OBJECTIVES:
A – In the pull request discussion, rewrite the paragraph beginning "My first thought is" as one shorter sentence that keeps its main facts.
B – Please continue the pull request discussion from the point where it stops.
══ EXCERPT PROVIDED ══
GentlemanHal commented 5 years ago

what about these conflicts, I am wondering if my last commit for lint fix is causing those conflicts or what else?

I've pushed all my changes to master including the lint fixes I made. I probably shouldn't have done that? Either way I think we are good in master so this pull request can be closed 😄

jainsahab commented 5 years ago

@GentlemanHal Just one last thing Should I push a fix to resolve these conflicts?

jainsahab commented 5 years ago

I've pushed all my changes to master including the lint fixes I made. I probably shouldn't have done that? Either way I think we are good in master so this pull request can be closed 😄

Ohh, I am not sure, if this way it will be counted as a valid PR for hacktoberfest. Anyways, no worries.

GentlemanHal commented 5 years ago

Ohh, I am not sure, if this way it will be counted as a valid PR for hacktoberfest. Anyways, no worries.

Opps! I did follow the command line instructions to merge the original commits and github does know you were the author, so hopefully it will?!

jainsahab commented 5 years ago

Opps! I did follow the command line instructions to merge the original commits and github does know you were the author, so hopefully it will?!

I hope so 🤞, Meanwhile, I'll look into other issues and make them count.

GentlemanHal commented 5 years ago

The build has failed on CI at the functional tests 😢

Trying to fetch https://raw.githubusercontent.com/build-canaries/nevergreen/master/cctray_xml_feed_mock/resources/cctray.xml (which is the "CI server" the functional test adds on CI) also fails.

My first thought is the fact the URL is https and not http, as all the http URLs from the fake CI server work correctly.

Any ideas?

jainsahab commented 5 years ago

https and http shouldn't be causing this. Could you please tell me, how can i run these test locally against https://raw.githubusercontent.com/build-canaries/nevergreen/master/cctray_xml_feed_mock/resources/cctray.xml?
═══
══ SUPPLIED DATA ══
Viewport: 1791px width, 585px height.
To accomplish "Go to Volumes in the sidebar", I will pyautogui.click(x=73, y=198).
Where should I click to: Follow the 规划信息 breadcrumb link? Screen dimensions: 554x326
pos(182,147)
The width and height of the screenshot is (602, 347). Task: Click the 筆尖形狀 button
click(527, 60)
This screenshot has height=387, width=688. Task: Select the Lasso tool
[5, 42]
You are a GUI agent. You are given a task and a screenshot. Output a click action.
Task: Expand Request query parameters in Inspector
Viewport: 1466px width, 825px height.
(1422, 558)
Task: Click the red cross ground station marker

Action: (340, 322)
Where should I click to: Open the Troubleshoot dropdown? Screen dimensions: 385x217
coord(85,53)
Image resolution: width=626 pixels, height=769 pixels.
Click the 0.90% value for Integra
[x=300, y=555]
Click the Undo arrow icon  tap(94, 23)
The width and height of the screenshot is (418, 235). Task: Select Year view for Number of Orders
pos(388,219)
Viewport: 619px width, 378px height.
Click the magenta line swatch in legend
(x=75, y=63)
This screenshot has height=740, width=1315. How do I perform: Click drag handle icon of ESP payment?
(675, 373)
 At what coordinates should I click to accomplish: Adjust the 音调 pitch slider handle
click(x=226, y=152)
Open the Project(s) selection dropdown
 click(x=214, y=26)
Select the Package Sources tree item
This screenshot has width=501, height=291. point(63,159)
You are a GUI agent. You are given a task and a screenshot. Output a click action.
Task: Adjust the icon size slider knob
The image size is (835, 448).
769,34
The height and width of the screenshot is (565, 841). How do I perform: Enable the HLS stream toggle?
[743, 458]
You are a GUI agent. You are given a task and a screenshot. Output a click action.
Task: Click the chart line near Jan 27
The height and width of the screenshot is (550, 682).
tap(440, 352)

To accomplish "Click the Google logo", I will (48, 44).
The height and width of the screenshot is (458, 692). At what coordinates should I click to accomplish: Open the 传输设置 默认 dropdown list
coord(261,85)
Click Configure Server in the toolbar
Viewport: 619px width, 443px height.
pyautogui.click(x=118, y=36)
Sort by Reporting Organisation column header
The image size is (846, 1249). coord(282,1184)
═══
ANSWERS TO THE EXERCISES:
A – The suspected cause is the URL using https instead of http, since every http URL from the fake CI server works.

B –
GentlemanHal commented 5 years ago

You need to start the server manually (easiest way is using ./develop.sh) then run:

CYPRESS_TRAY_URL="https://raw.githubusercontent.com/build-canaries/nevergreen/master/cctray_xml_feed_mock/resources/cctray.xml" CYPRESS_TRAY_USERNAME="" CYPRESS_TRAY_PASSWORD="" npm run cypress:open

(remove the :open if you prefer to run them headless)

You can also just manually add the URL on the tracking page.

jainsahab commented 5 years ago

Hi @GentlemanHal , Sorry for delay.

image

I found this error, and my doubt is, in cc_tray.xml this specific line is missing <?xml version="1.0" encoding="utf-8"?> as we have in go_cd.xml and it's happening only in case of remote url (probably https could be a reason) but not happening against local mocks (http ones).

GentlemanHal commented 5 years ago

I think I figured it out, since we are getting the raw response from the future we are no longer using all the default middleware.

The response from GitHub is gzip encoded, and the default middleware was previously decoding it for us.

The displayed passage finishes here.